[Work to complete]
An exact transcript of all the records is the expected answer.

[Records provided]
------------------------

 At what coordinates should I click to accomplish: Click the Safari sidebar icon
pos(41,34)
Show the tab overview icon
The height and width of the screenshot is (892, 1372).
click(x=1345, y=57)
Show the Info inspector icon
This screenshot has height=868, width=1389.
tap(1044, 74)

------------------------

[Your solution]
 At what coordinates should I click to accomplish: Click the Safari sidebar icon
pos(41,34)
Show the tab overview icon
The height and width of the screenshot is (892, 1372).
click(x=1345, y=57)
Show the Info inspector icon
This screenshot has height=868, width=1389.
tap(1044, 74)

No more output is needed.